Philip Hammond must spell out the impact of his Budgets on the poorest and richest families in Britain, the chairman of the influential Treasury Select Committee has urged.
The Chancellor faced calls to publish an analysis of how measures in budgets hit people across the earnings range after George Osborne abandoned the practice.
Tory Treasury Select Committee chairman Andrew Tyrie urged the new Chancellor to reinstate the full distributional analysis previously used by Mr Osborne before being dropped in 2015.
Mr Tyrie said: "Since the summer Budget of July 2015, the Treasury has replaced its previously excellent budget distributional analysis series with a manifestly deficient substitute.
"The new Prime Minister is committing her Government to making Britain a country that works 'not for a privileged few, but for every one of us'.
"A high level of transparency about the effects of tax and welfare policy on households across the income distribution would seem to be a logical, perhaps essential starting point."

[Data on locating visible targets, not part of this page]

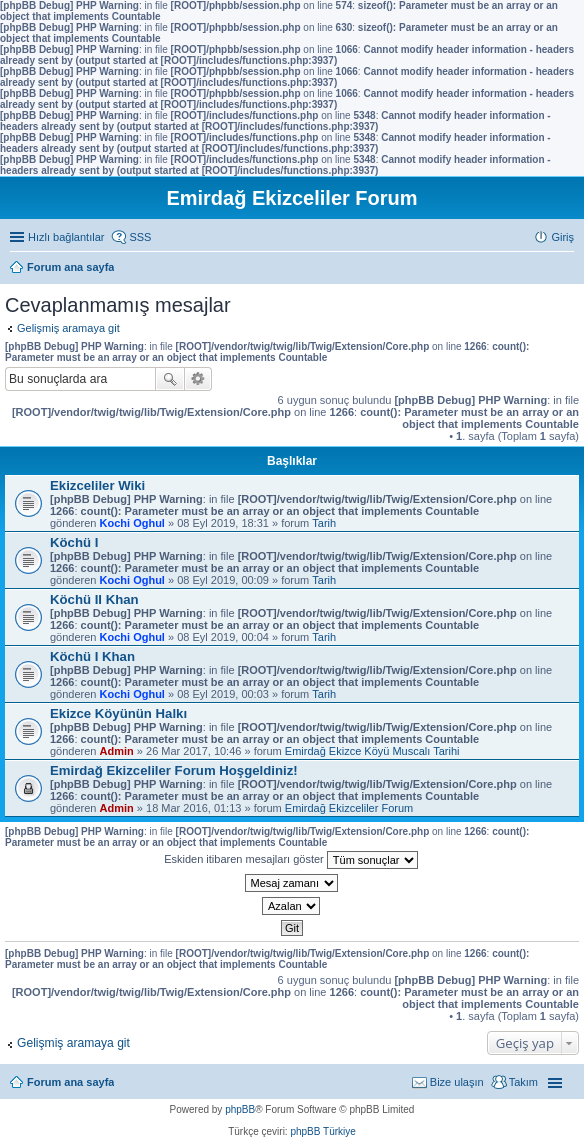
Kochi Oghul (132, 523)
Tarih (324, 523)
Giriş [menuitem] (562, 237)
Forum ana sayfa (70, 1082)
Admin (117, 751)
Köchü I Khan (92, 656)
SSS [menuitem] (140, 237)
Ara (170, 379)
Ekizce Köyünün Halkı (118, 713)
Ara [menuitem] (569, 269)
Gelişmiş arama (198, 379)
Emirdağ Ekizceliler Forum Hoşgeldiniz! (174, 770)
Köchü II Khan (94, 599)
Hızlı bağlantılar (66, 237)
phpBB (240, 1109)
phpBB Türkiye (322, 1131)
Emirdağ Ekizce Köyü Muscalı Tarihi (372, 751)
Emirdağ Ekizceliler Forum (349, 808)
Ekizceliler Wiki (97, 485)
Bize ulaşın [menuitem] (457, 1082)
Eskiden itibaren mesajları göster (291, 860)
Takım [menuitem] (523, 1082)
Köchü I (74, 542)
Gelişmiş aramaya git (68, 328)
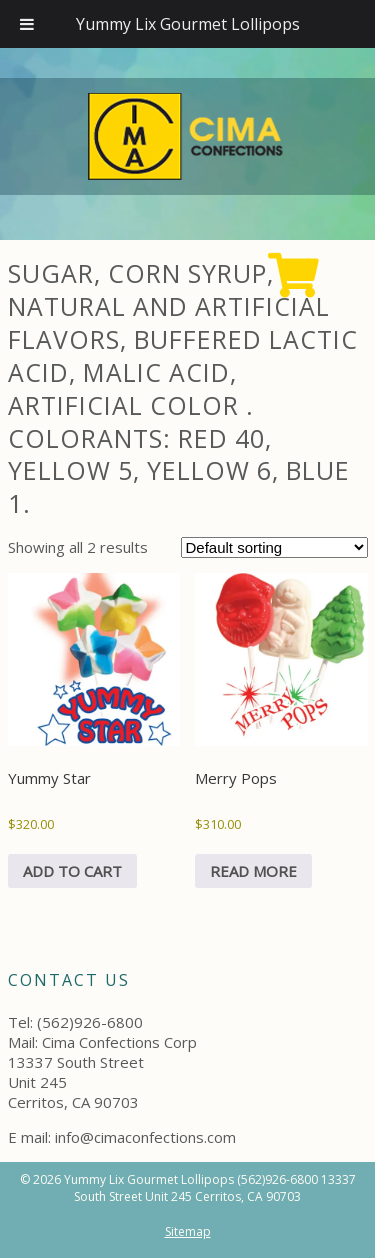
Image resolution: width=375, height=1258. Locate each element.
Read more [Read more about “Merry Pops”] (253, 871)
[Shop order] (274, 547)
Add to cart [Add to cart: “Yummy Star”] (72, 871)
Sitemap (188, 1231)
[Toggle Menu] (27, 24)
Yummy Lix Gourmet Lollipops (188, 24)
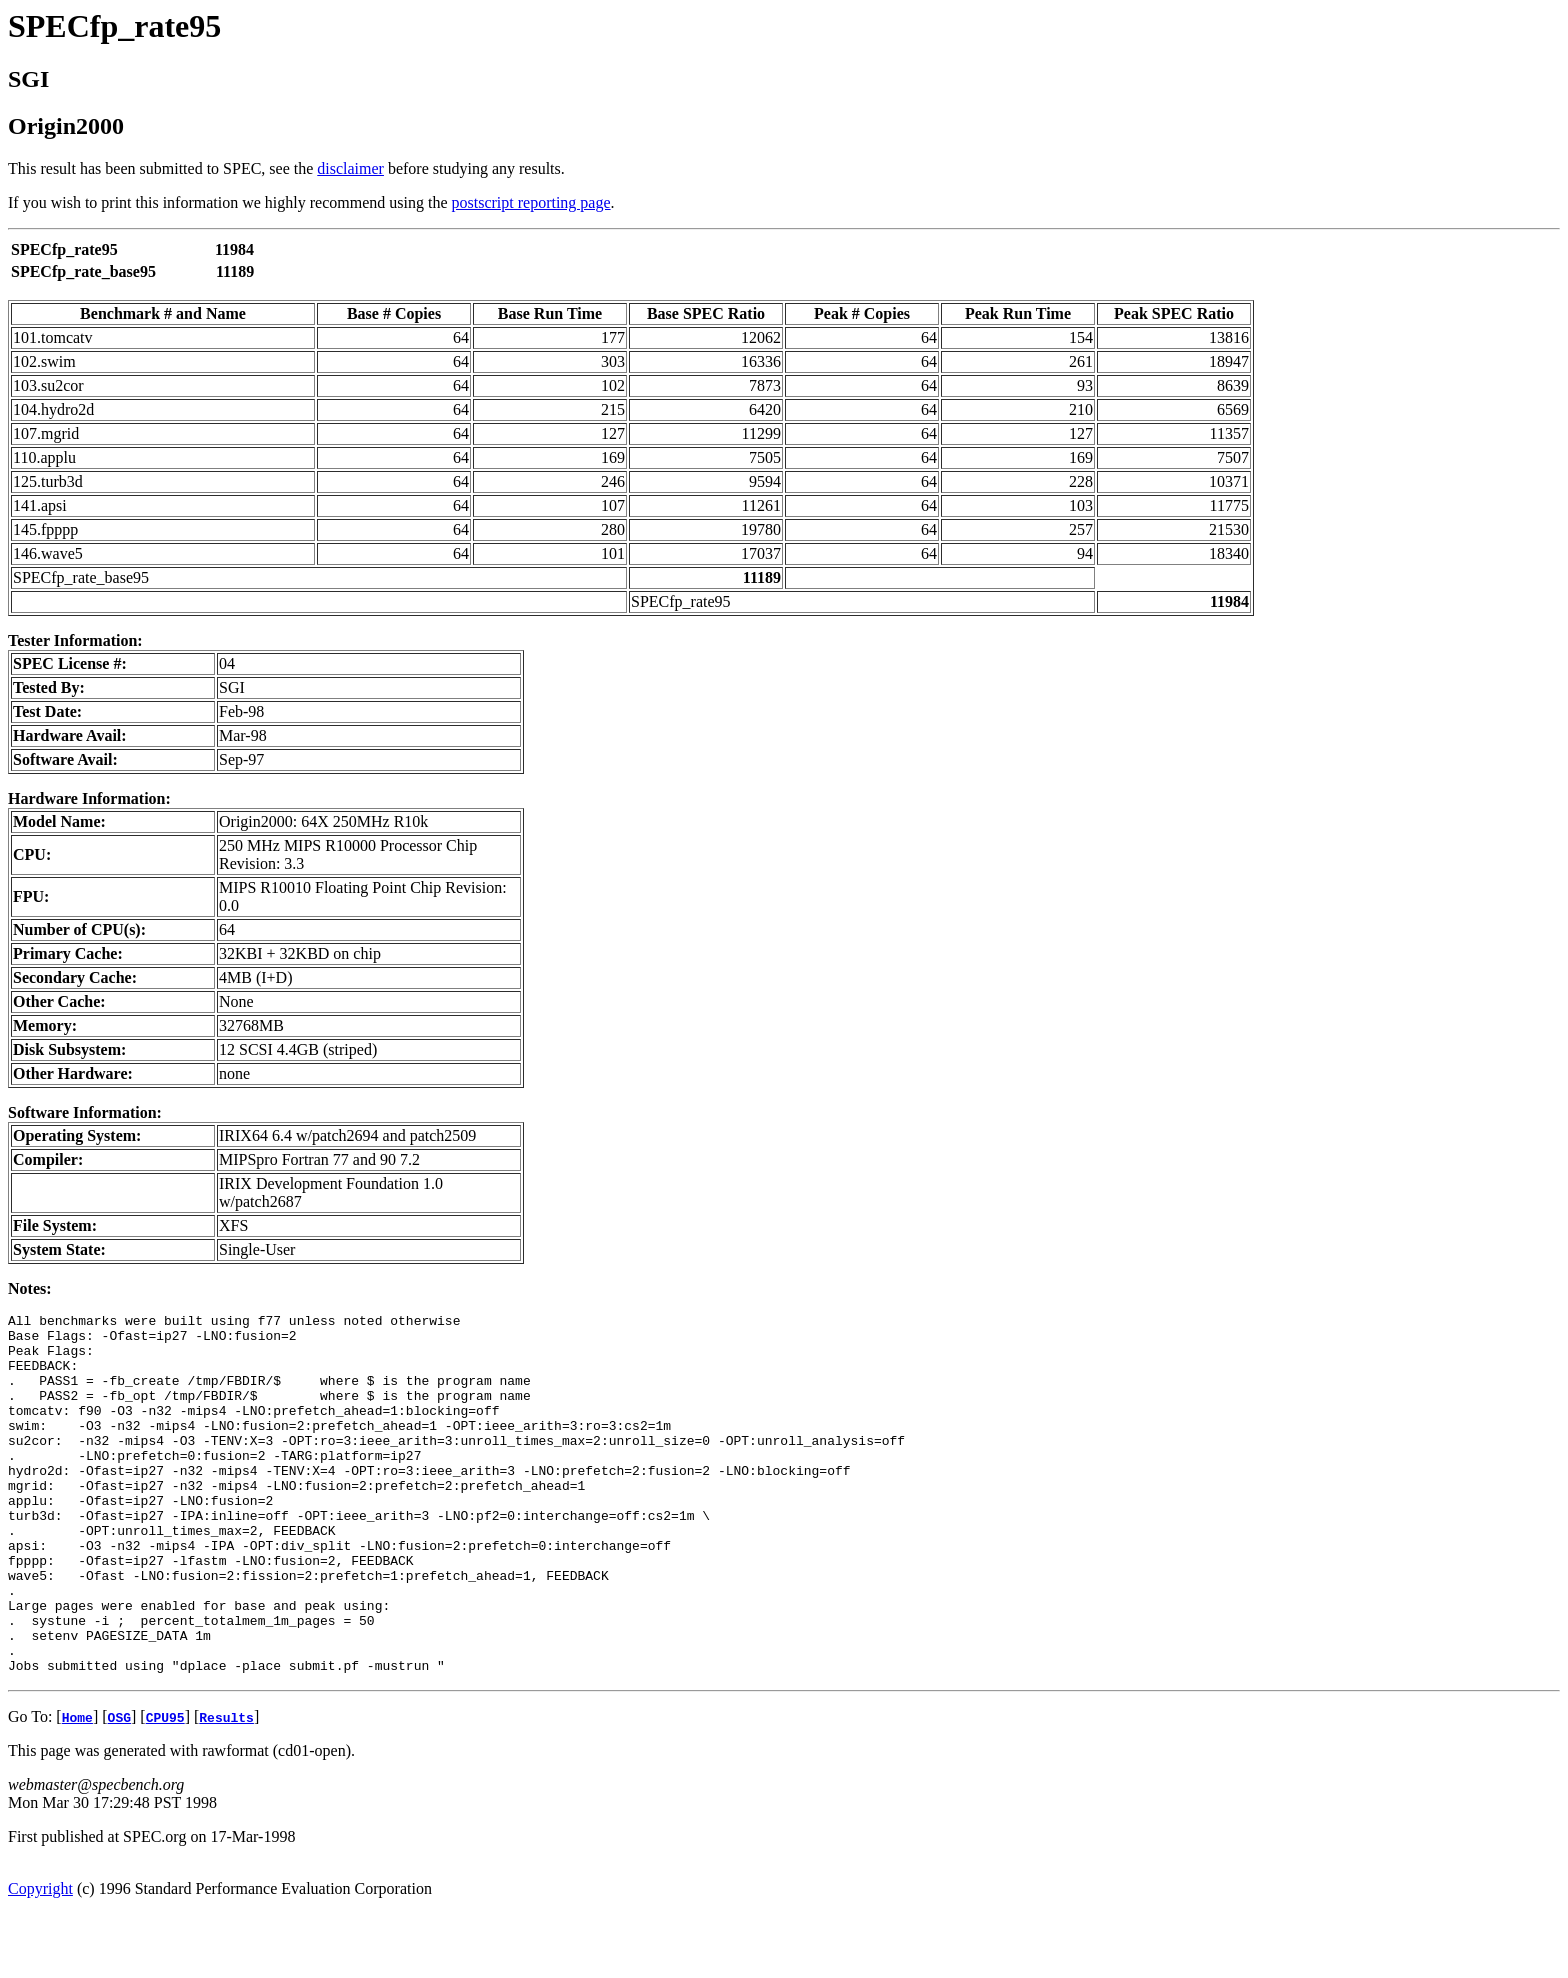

In his letter to Mr Hammond, the committee chairman said the new system showed the share of public expenditure received and taxes paid by households, broken down into five income groups.
But he said that was "inadequate" for a number of reasons and "cannot be used to determine the effect of Government policies on household incomes".
"The new distributional analysis does, of course, provide some information of use but it is manifestly deficient," he told Mr Hammond.
"It should be published alongside the income-based analysis, not instead of it."